───── Provided records ─────
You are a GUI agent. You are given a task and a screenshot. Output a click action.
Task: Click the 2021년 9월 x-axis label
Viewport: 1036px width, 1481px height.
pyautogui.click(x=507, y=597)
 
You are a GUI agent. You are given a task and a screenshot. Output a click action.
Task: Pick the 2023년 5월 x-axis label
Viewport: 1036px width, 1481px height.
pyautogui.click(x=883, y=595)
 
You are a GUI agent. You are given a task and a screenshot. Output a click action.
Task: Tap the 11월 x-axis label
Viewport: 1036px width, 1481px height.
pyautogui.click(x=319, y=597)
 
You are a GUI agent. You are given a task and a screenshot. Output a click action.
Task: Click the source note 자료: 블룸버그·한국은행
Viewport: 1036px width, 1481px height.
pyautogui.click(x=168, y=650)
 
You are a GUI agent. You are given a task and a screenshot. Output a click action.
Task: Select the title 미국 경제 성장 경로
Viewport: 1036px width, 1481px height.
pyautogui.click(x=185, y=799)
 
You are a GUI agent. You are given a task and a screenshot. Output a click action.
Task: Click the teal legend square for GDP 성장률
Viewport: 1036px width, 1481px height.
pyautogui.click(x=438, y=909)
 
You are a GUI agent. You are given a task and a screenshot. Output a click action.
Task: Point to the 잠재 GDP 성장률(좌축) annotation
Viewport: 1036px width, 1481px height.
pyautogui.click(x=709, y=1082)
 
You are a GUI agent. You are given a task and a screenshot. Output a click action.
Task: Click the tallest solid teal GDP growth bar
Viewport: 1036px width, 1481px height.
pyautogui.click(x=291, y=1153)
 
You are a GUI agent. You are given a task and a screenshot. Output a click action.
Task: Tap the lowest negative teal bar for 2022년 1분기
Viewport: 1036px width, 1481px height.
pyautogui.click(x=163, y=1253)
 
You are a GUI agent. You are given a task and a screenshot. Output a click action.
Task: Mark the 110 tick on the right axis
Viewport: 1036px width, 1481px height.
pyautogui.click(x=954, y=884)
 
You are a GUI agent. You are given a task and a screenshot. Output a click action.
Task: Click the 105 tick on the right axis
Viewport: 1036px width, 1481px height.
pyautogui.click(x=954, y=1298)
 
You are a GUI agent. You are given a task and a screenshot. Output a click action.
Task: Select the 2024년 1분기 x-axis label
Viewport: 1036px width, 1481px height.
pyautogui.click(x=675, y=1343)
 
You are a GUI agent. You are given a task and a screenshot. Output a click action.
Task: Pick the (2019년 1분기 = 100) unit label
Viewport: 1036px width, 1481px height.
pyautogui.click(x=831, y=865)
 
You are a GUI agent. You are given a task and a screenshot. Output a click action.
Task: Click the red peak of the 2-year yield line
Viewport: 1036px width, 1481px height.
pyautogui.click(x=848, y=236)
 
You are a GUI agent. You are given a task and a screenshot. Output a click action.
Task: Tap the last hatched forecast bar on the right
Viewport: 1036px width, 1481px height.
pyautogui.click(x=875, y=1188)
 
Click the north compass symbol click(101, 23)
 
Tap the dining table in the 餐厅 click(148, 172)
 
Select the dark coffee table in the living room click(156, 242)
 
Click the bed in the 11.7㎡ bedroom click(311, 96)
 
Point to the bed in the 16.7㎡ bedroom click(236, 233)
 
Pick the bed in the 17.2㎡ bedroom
─────
#### [Exercise requirements]
Rewrite all of the records above, switching each occurrence of "right axis" to "right-hand axis" and leaving everything else unchanged.

#### [Exercise response]
You are a GUI agent. You are given a task and a screenshot. Output a click action.
Task: Click the 2021년 9월 x-axis label
Viewport: 1036px width, 1481px height.
pyautogui.click(x=507, y=597)
 
You are a GUI agent. You are given a task and a screenshot. Output a click action.
Task: Pick the 2023년 5월 x-axis label
Viewport: 1036px width, 1481px height.
pyautogui.click(x=883, y=595)
 
You are a GUI agent. You are given a task and a screenshot. Output a click action.
Task: Tap the 11월 x-axis label
Viewport: 1036px width, 1481px height.
pyautogui.click(x=319, y=597)
 
You are a GUI agent. You are given a task and a screenshot. Output a click action.
Task: Click the source note 자료: 블룸버그·한국은행
Viewport: 1036px width, 1481px height.
pyautogui.click(x=168, y=650)
 
You are a GUI agent. You are given a task and a screenshot. Output a click action.
Task: Select the title 미국 경제 성장 경로
Viewport: 1036px width, 1481px height.
pyautogui.click(x=185, y=799)
 
You are a GUI agent. You are given a task and a screenshot. Output a click action.
Task: Click the teal legend square for GDP 성장률
Viewport: 1036px width, 1481px height.
pyautogui.click(x=438, y=909)
 
You are a GUI agent. You are given a task and a screenshot. Output a click action.
Task: Point to the 잠재 GDP 성장률(좌축) annotation
Viewport: 1036px width, 1481px height.
pyautogui.click(x=709, y=1082)
 
You are a GUI agent. You are given a task and a screenshot. Output a click action.
Task: Click the tallest solid teal GDP growth bar
Viewport: 1036px width, 1481px height.
pyautogui.click(x=291, y=1153)
 
You are a GUI agent. You are given a task and a screenshot. Output a click action.
Task: Tap the lowest negative teal bar for 2022년 1분기
Viewport: 1036px width, 1481px height.
pyautogui.click(x=163, y=1253)
 
You are a GUI agent. You are given a task and a screenshot. Output a click action.
Task: Mark the 110 tick on the right-hand axis
Viewport: 1036px width, 1481px height.
pyautogui.click(x=954, y=884)
 
You are a GUI agent. You are given a task and a screenshot. Output a click action.
Task: Click the 105 tick on the right-hand axis
Viewport: 1036px width, 1481px height.
pyautogui.click(x=954, y=1298)
 
You are a GUI agent. You are given a task and a screenshot. Output a click action.
Task: Select the 2024년 1분기 x-axis label
Viewport: 1036px width, 1481px height.
pyautogui.click(x=675, y=1343)
 
You are a GUI agent. You are given a task and a screenshot. Output a click action.
Task: Pick the (2019년 1분기 = 100) unit label
Viewport: 1036px width, 1481px height.
pyautogui.click(x=831, y=865)
 
You are a GUI agent. You are given a task and a screenshot. Output a click action.
Task: Click the red peak of the 2-year yield line
Viewport: 1036px width, 1481px height.
pyautogui.click(x=848, y=236)
 
You are a GUI agent. You are given a task and a screenshot. Output a click action.
Task: Tap the last hatched forecast bar on the right
Viewport: 1036px width, 1481px height.
pyautogui.click(x=875, y=1188)
 
Click the north compass symbol click(101, 23)
 
Tap the dining table in the 餐厅 click(148, 172)
 
Select the dark coffee table in the living room click(156, 242)
 
Click the bed in the 11.7㎡ bedroom click(311, 96)
 
Point to the bed in the 16.7㎡ bedroom click(236, 233)
 
Pick the bed in the 17.2㎡ bedroom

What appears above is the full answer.